━━━━━ Dataset extract
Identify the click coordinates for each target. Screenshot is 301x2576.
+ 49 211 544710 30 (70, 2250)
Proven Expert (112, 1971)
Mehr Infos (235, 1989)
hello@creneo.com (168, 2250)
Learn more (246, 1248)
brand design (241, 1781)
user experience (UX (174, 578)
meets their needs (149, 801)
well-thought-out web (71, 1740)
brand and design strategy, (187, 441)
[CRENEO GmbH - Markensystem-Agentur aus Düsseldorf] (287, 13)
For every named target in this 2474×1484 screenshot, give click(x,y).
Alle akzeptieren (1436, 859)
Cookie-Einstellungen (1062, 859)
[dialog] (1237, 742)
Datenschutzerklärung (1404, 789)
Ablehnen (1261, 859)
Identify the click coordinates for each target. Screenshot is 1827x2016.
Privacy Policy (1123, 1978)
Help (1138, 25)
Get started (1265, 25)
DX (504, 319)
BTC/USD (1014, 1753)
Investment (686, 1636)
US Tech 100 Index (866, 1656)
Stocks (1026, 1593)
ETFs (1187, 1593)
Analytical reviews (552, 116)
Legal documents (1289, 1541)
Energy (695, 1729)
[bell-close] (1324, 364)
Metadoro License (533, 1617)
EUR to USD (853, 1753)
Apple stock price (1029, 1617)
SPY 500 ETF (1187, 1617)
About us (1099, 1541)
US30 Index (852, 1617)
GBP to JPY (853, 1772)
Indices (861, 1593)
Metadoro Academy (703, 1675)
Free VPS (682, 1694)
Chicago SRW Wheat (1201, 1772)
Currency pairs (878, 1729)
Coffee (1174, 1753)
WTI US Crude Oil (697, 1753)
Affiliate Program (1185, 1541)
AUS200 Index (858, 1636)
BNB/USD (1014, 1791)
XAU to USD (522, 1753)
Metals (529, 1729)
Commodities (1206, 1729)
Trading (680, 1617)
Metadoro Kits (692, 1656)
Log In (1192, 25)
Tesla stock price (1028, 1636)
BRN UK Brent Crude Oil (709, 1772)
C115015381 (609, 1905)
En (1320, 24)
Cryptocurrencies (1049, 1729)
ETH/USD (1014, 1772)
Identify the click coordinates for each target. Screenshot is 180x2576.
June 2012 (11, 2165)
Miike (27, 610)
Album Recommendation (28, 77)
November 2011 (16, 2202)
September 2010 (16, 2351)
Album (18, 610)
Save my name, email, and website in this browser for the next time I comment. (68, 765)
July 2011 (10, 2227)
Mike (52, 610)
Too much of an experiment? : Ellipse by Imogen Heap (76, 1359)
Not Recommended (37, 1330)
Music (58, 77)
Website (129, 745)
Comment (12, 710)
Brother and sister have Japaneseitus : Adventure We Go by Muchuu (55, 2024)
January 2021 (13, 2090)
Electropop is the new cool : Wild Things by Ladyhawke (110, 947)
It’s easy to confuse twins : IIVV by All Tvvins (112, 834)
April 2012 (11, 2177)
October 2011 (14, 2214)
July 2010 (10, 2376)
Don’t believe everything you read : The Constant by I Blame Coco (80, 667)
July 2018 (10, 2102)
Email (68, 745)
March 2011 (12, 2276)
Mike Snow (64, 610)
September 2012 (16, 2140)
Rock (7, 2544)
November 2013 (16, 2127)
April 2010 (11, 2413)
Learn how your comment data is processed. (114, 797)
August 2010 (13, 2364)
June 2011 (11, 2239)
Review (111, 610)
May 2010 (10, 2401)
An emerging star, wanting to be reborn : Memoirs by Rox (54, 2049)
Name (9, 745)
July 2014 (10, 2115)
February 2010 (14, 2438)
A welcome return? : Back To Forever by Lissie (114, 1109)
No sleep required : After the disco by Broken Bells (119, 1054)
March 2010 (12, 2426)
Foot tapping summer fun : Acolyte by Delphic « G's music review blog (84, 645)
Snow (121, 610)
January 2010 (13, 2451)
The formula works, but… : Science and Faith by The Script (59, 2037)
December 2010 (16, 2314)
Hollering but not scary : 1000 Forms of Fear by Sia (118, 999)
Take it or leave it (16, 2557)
━━━━━━━━━━
● About this exercise: A word-for-word copy of the lines above from the one with "Not Recommended (37, 1330)" through the one with "February 2010 (14, 2438)", inclusive, is the only output wanted.

● Result:
Not Recommended (37, 1330)
Music (58, 77)
Website (129, 745)
Comment (12, 710)
Brother and sister have Japaneseitus : Adventure We Go by Muchuu (55, 2024)
January 2021 (13, 2090)
Electropop is the new cool : Wild Things by Ladyhawke (110, 947)
It’s easy to confuse twins : IIVV by All Tvvins (112, 834)
April 2012 (11, 2177)
October 2011 (14, 2214)
July 2010 (10, 2376)
Don’t believe everything you read : The Constant by I Blame Coco (80, 667)
July 2018 (10, 2102)
Email (68, 745)
March 2011 (12, 2276)
Mike Snow (64, 610)
September 2012 (16, 2140)
Rock (7, 2544)
November 2013 (16, 2127)
April 2010 (11, 2413)
Learn how your comment data is processed. (114, 797)
August 2010 (13, 2364)
June 2011 (11, 2239)
Review (111, 610)
May 2010 (10, 2401)
An emerging star, wanting to be reborn : Memoirs by Rox (54, 2049)
Name (9, 745)
July 2014 (10, 2115)
February 2010 (14, 2438)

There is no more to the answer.